Retype the records verbatim, starting at the line that contains "This screenshot has height=946, width=2134." and ending after the line that contains "Open the Members".

[Records on target coordinates]
......

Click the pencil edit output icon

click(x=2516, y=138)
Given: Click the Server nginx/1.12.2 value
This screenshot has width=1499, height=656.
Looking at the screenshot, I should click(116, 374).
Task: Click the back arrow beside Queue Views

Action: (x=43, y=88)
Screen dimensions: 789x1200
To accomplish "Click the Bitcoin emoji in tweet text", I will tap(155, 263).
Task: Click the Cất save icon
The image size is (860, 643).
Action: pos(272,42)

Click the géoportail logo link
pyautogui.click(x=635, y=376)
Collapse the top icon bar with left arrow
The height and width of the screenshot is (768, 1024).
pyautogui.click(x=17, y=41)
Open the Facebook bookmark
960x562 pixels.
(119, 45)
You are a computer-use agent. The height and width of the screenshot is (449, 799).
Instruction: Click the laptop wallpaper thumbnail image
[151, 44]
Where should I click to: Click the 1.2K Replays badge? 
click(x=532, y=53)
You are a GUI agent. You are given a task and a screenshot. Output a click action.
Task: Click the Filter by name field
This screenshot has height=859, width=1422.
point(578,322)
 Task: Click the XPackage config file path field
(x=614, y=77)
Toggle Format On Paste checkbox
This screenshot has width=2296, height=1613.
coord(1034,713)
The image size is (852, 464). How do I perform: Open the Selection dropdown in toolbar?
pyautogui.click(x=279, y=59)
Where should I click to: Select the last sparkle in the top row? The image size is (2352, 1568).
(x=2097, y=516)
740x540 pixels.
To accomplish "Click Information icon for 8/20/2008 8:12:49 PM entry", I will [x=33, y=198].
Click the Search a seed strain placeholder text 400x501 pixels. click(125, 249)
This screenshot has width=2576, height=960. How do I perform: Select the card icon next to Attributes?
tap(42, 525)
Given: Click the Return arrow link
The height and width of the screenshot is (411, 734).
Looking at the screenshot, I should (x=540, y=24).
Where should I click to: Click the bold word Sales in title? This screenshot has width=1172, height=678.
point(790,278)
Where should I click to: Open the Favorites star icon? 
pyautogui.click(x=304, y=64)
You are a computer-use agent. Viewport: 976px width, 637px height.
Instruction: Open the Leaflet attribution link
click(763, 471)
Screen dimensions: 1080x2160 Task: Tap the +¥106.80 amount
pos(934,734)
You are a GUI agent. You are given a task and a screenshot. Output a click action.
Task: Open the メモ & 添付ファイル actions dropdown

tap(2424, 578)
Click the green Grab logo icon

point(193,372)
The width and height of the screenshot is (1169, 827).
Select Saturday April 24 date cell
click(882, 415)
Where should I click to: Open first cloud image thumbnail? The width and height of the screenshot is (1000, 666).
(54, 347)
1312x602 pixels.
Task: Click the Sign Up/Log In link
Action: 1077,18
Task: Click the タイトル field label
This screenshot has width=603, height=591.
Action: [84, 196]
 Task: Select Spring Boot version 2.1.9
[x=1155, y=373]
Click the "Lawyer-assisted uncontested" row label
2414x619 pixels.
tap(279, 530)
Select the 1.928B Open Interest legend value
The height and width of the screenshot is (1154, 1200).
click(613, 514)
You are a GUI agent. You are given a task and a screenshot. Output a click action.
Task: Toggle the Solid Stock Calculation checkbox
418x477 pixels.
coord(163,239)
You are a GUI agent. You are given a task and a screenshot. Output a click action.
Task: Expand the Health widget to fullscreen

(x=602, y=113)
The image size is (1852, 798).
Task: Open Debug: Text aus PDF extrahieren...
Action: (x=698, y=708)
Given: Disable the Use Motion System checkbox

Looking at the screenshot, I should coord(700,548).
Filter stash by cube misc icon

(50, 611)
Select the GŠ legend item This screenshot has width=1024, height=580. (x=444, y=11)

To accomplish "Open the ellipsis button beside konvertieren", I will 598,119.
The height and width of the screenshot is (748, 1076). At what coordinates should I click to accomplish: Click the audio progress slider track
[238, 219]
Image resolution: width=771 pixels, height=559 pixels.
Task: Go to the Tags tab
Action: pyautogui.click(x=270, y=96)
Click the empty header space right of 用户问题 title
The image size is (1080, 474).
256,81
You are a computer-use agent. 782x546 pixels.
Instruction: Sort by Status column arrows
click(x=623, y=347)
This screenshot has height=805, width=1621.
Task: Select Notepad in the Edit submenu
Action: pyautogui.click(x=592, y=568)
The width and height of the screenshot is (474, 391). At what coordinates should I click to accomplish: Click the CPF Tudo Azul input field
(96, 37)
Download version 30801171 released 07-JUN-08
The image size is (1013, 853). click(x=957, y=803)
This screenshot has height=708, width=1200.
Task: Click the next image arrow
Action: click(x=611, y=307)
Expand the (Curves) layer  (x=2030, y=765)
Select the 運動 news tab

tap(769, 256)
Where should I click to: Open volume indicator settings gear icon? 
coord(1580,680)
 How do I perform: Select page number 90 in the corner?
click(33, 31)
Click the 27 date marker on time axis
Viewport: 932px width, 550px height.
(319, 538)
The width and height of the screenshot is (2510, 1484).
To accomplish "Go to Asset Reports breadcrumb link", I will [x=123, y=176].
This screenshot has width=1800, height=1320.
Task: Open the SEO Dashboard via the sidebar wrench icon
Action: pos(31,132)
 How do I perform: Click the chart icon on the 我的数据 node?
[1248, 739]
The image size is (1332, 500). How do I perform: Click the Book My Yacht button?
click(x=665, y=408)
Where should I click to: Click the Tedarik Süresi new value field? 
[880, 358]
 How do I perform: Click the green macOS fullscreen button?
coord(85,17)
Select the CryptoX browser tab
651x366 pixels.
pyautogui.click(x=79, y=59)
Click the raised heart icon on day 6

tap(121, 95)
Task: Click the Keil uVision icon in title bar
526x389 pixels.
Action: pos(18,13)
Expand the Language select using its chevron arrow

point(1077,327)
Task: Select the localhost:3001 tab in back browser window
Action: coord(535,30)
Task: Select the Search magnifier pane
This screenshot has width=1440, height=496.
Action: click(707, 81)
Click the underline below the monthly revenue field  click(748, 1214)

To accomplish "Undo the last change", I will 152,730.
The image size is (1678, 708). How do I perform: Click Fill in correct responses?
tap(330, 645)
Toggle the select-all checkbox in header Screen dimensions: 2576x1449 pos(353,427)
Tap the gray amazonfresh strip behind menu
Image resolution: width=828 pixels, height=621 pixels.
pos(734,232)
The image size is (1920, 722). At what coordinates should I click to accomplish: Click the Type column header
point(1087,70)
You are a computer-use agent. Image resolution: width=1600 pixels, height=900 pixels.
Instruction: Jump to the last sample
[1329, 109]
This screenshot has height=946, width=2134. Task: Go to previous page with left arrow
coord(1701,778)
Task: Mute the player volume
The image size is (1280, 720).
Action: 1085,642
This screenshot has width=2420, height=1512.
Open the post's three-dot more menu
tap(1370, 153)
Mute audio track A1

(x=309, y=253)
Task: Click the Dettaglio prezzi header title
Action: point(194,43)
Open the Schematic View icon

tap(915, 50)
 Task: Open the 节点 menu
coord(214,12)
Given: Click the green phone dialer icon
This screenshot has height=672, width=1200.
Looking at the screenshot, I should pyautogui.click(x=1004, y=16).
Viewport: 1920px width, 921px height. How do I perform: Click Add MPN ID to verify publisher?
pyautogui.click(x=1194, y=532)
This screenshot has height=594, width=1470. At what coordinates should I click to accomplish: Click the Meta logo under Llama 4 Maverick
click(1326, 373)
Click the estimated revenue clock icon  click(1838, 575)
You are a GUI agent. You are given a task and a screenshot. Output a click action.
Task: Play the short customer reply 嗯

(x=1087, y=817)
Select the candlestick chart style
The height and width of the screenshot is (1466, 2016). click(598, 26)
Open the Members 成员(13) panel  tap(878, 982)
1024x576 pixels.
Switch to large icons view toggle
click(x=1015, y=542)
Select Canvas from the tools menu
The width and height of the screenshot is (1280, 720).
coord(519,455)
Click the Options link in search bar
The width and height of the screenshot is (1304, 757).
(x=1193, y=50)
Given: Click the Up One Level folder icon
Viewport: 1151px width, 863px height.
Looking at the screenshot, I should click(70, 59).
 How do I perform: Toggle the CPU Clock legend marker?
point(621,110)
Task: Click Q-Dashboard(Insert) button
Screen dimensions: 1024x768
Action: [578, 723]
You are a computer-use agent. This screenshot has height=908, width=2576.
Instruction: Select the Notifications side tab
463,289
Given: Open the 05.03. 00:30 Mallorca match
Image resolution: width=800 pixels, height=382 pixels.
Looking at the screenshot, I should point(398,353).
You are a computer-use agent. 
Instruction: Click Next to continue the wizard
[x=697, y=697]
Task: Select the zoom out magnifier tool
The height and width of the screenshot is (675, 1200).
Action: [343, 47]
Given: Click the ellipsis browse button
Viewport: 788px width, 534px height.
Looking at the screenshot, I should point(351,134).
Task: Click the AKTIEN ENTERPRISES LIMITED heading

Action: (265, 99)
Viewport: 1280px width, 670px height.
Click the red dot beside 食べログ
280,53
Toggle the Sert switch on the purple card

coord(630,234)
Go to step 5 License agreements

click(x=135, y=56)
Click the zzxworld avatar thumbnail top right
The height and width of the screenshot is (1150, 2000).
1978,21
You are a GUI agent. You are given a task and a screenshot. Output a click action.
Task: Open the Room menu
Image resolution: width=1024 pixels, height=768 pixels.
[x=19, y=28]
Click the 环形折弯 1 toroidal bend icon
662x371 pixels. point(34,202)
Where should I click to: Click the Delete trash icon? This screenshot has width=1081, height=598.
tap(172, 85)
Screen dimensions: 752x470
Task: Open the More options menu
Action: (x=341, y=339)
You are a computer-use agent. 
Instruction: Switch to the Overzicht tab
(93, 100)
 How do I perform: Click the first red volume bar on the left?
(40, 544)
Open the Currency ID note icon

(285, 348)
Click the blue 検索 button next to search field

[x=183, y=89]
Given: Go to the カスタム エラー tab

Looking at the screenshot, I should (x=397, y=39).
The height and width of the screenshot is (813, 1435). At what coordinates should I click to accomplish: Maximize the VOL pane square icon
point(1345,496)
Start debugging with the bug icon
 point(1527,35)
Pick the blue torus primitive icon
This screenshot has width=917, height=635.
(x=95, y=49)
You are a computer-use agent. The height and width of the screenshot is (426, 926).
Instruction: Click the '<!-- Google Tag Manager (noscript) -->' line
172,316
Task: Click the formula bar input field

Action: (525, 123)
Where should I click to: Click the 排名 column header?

......

Final answer
This screenshot has height=946, width=2134. Task: Go to previous page with left arrow
coord(1701,778)
Task: Mute the player volume
The image size is (1280, 720).
Action: 1085,642
This screenshot has width=2420, height=1512.
Open the post's three-dot more menu
tap(1370, 153)
Mute audio track A1

(x=309, y=253)
Task: Click the Dettaglio prezzi header title
Action: point(194,43)
Open the Schematic View icon

tap(915, 50)
 Task: Open the 节点 menu
coord(214,12)
Given: Click the green phone dialer icon
This screenshot has height=672, width=1200.
Looking at the screenshot, I should pyautogui.click(x=1004, y=16).
Viewport: 1920px width, 921px height. How do I perform: Click Add MPN ID to verify publisher?
pyautogui.click(x=1194, y=532)
This screenshot has height=594, width=1470. At what coordinates should I click to accomplish: Click the Meta logo under Llama 4 Maverick
click(1326, 373)
Click the estimated revenue clock icon  click(1838, 575)
You are a GUI agent. You are given a task and a screenshot. Output a click action.
Task: Play the short customer reply 嗯

(x=1087, y=817)
Select the candlestick chart style
The height and width of the screenshot is (1466, 2016). click(598, 26)
Open the Members 成员(13) panel  tap(878, 982)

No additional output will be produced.